> What needs to be done
Copy exactly, and only, the lines between the start of the entries below and the line containing "This screenshot has width=715, height=402.", both inclusive. Omit pictures.

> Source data
--------
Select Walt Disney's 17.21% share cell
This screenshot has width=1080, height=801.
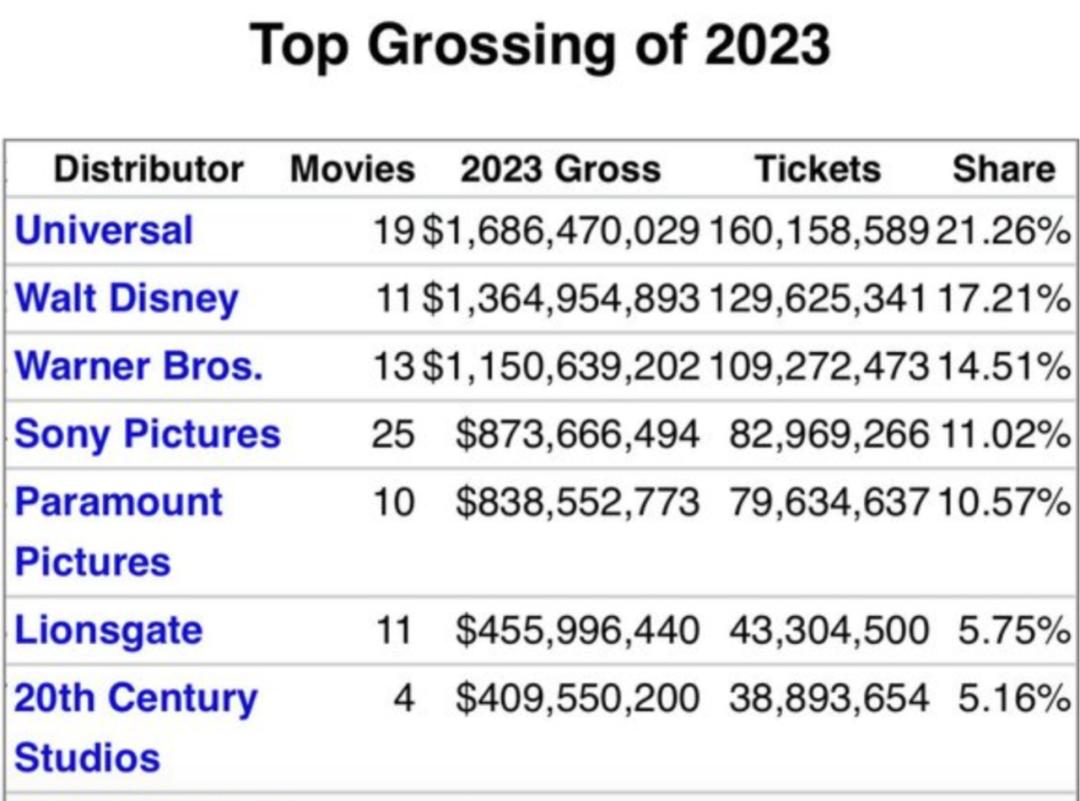(1003, 298)
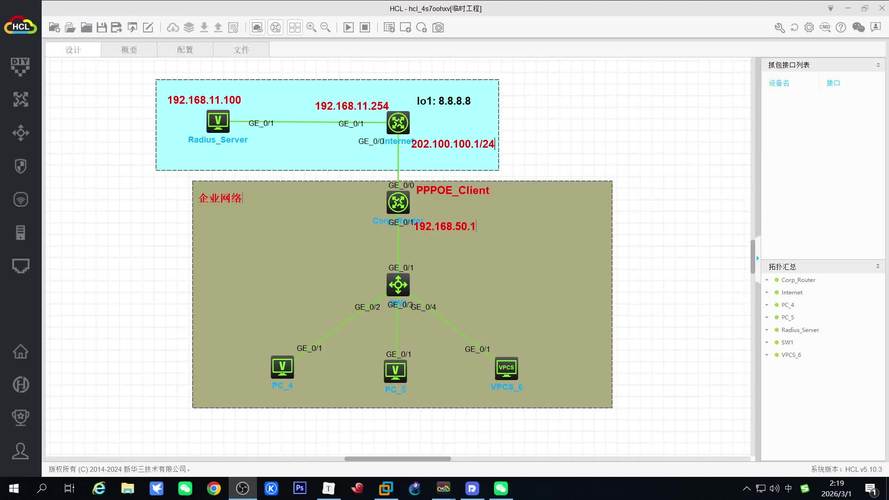This screenshot has width=889, height=500.
Task: Click the horizontal scrollbar below the canvas
Action: point(397,459)
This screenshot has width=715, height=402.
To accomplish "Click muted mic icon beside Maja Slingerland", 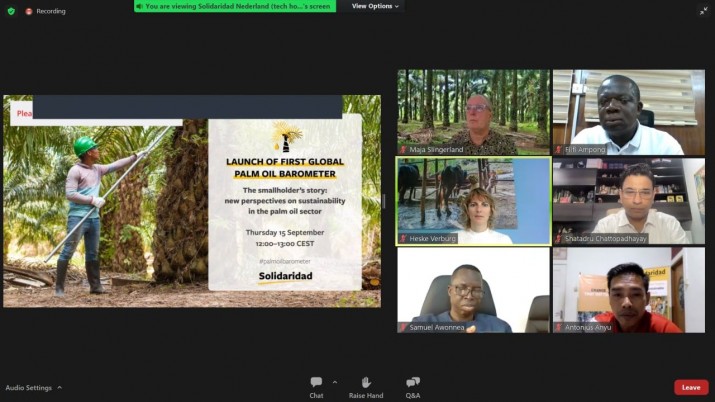I will (403, 149).
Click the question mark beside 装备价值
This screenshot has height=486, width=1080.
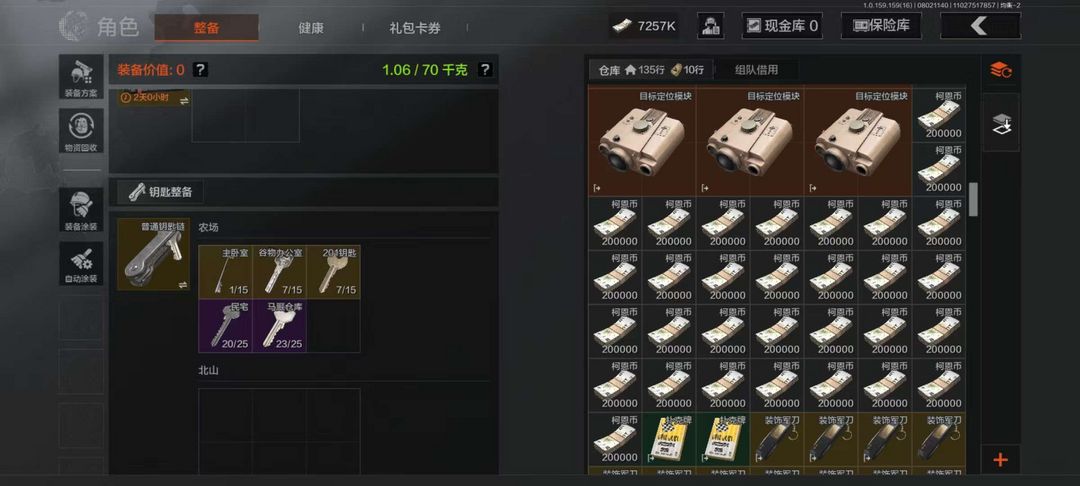200,70
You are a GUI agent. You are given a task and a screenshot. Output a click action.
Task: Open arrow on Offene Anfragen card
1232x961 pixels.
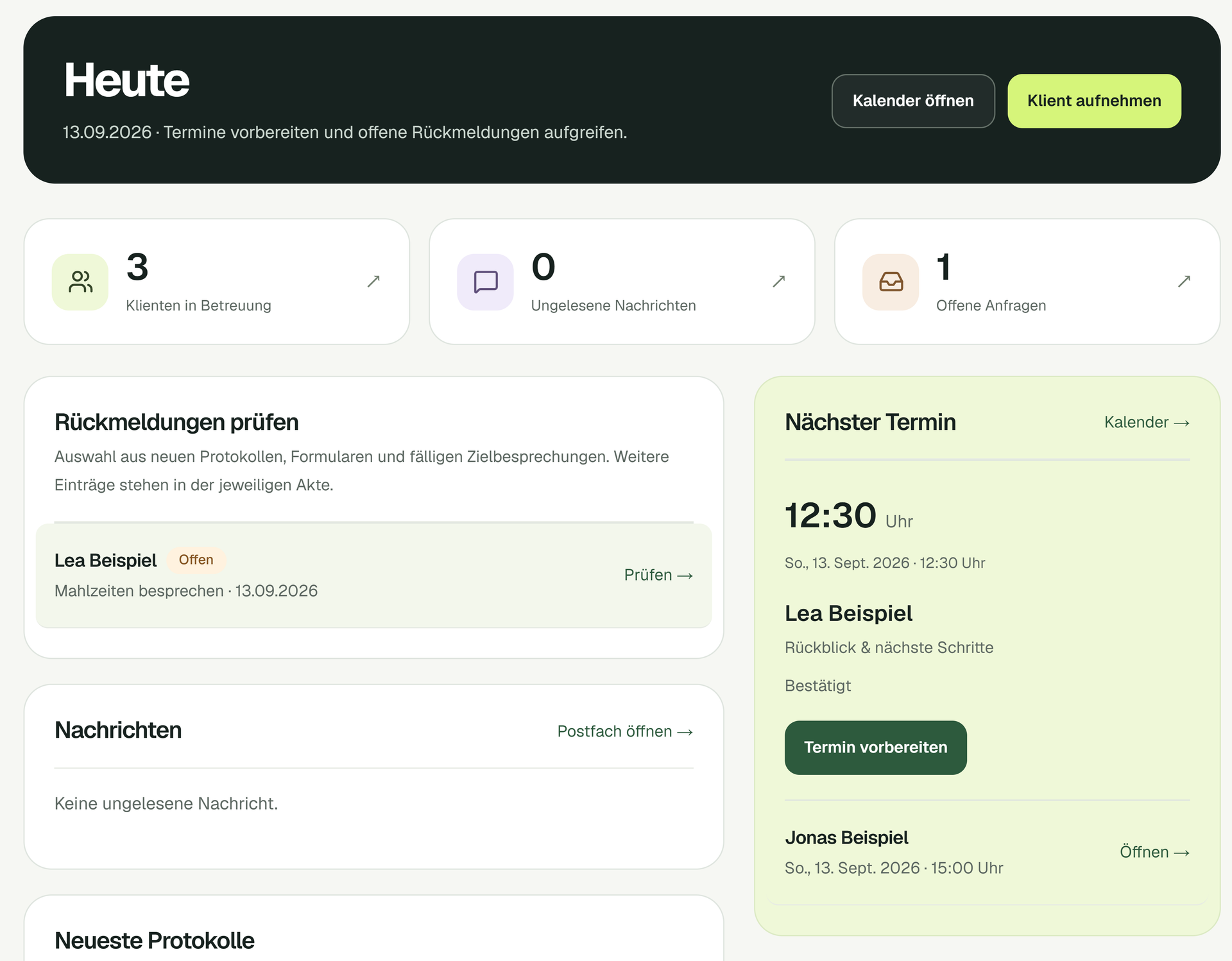[1185, 281]
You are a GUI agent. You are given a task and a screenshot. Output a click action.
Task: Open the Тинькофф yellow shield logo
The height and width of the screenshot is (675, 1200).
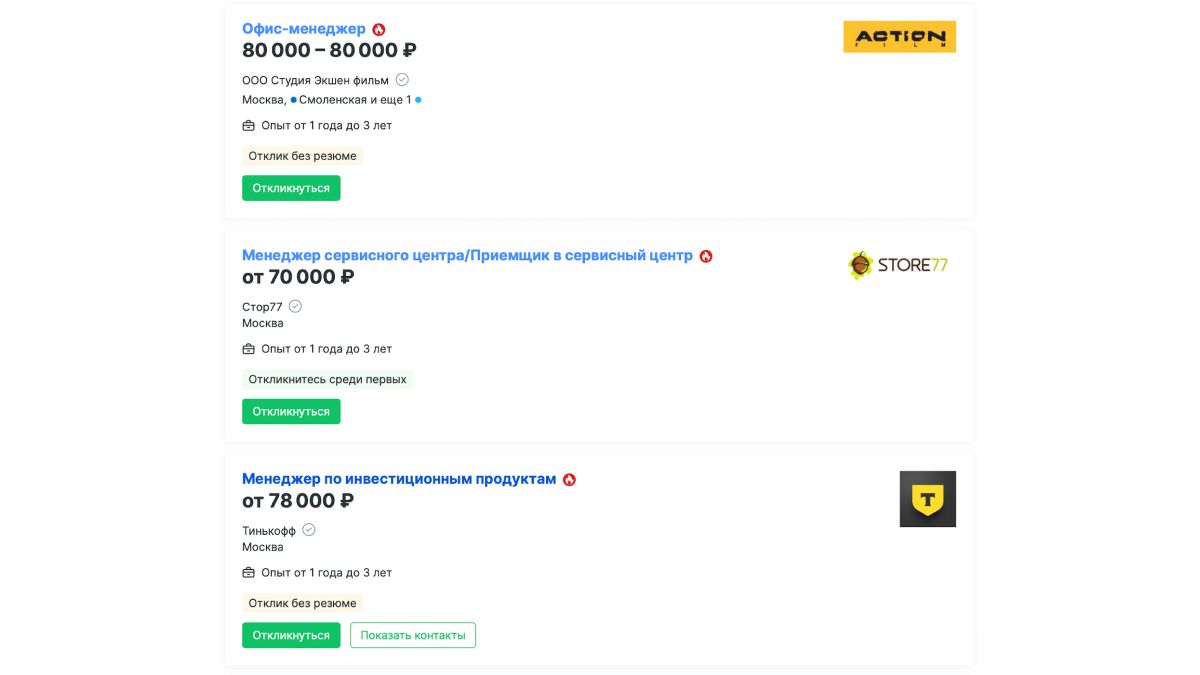(x=927, y=499)
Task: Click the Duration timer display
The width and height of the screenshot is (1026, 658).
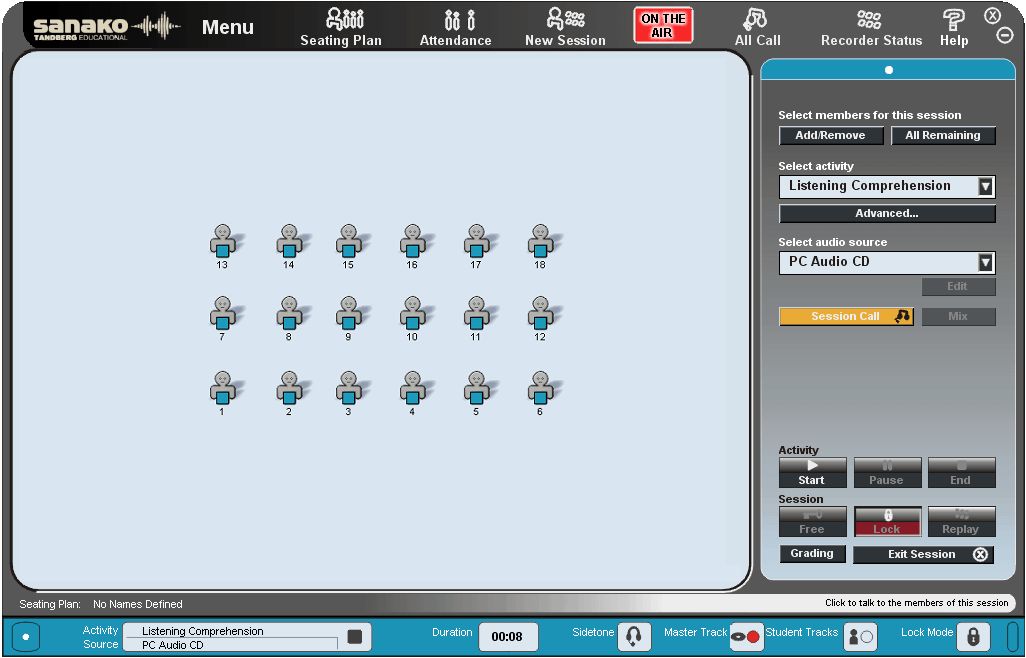Action: click(x=508, y=637)
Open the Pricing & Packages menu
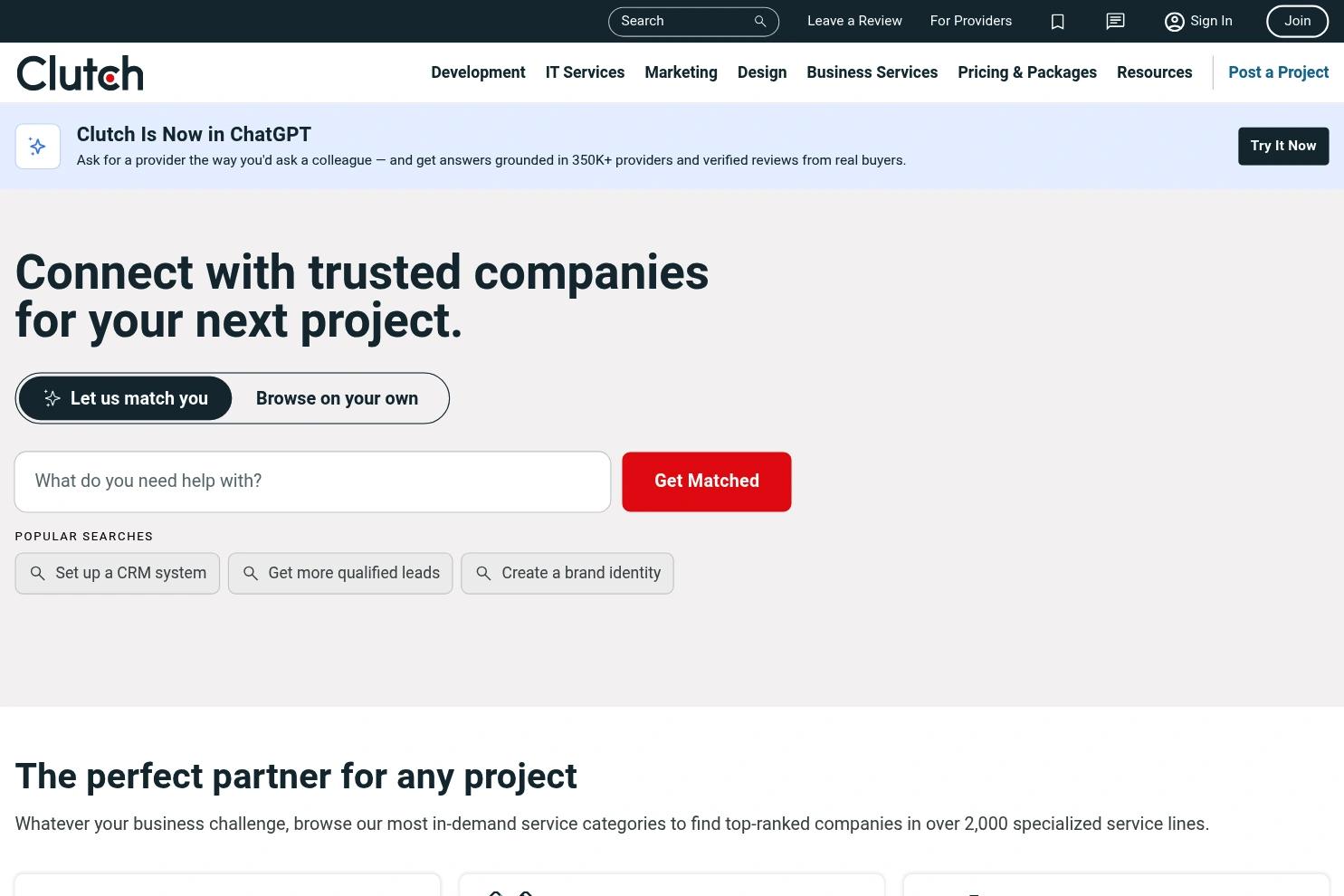Screen dimensions: 1344x896 pyautogui.click(x=1026, y=72)
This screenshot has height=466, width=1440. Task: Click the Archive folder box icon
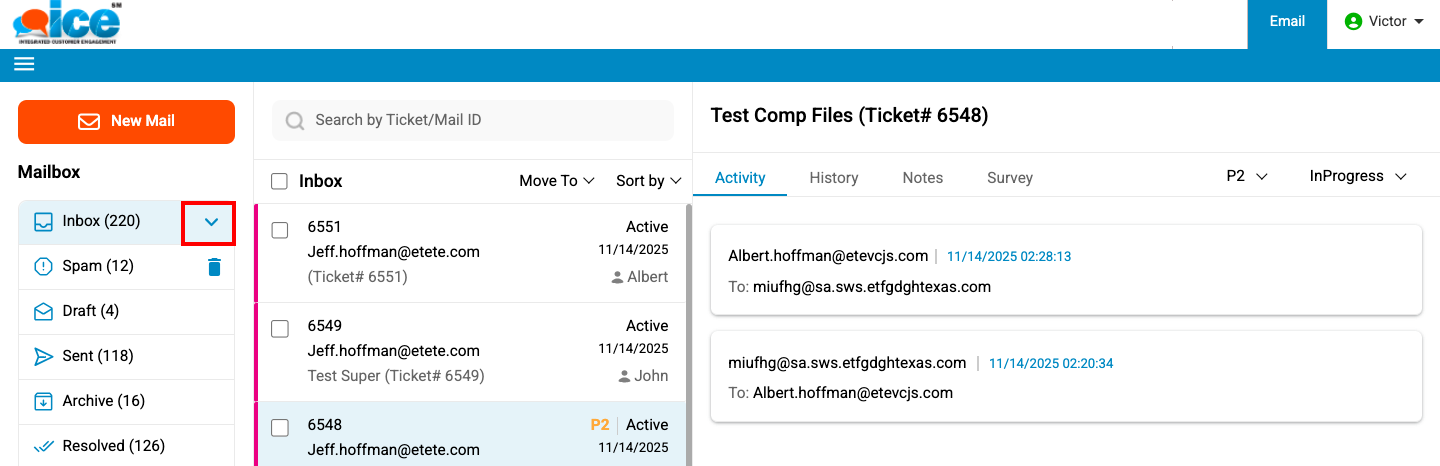pos(43,401)
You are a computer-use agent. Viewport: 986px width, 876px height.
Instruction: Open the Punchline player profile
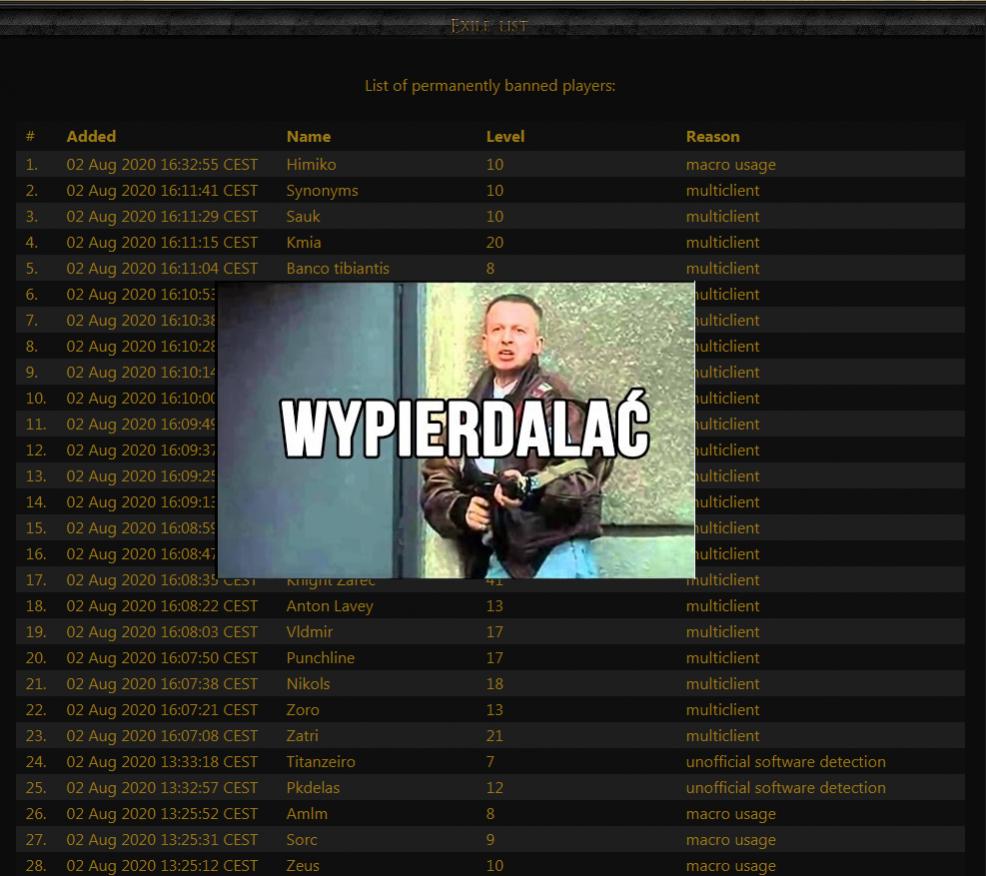pyautogui.click(x=320, y=658)
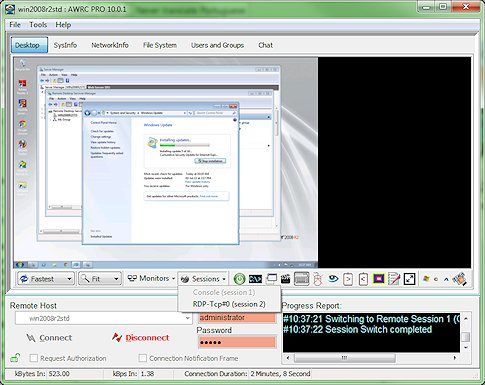The height and width of the screenshot is (385, 485).
Task: Open the Fastest speed dropdown
Action: (x=45, y=279)

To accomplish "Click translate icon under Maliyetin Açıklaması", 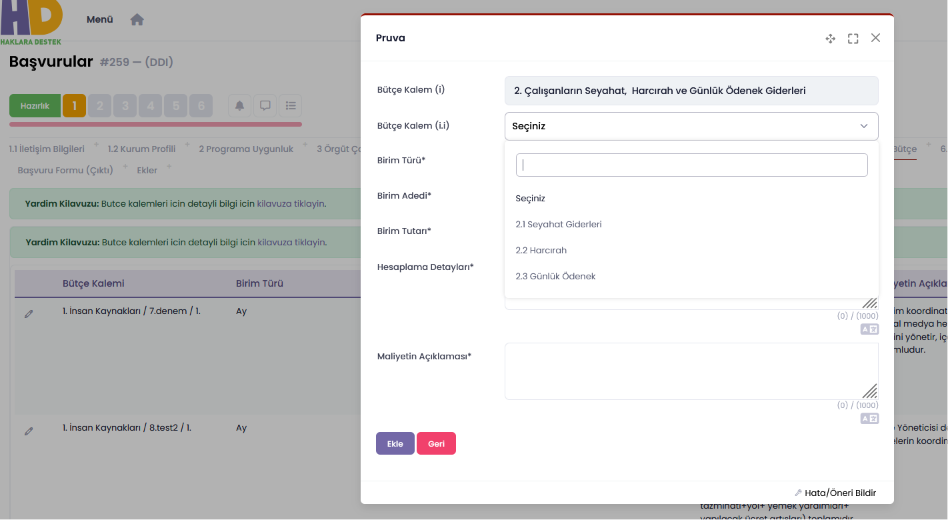I will pos(869,418).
--------
> Result
Select Walt Disney's 17.21% share cell
This screenshot has width=1080, height=801.
(1003, 298)
This screenshot has width=889, height=500.
Task: Click the horizontal scrollbar below the canvas
Action: point(397,459)
This screenshot has width=715, height=402.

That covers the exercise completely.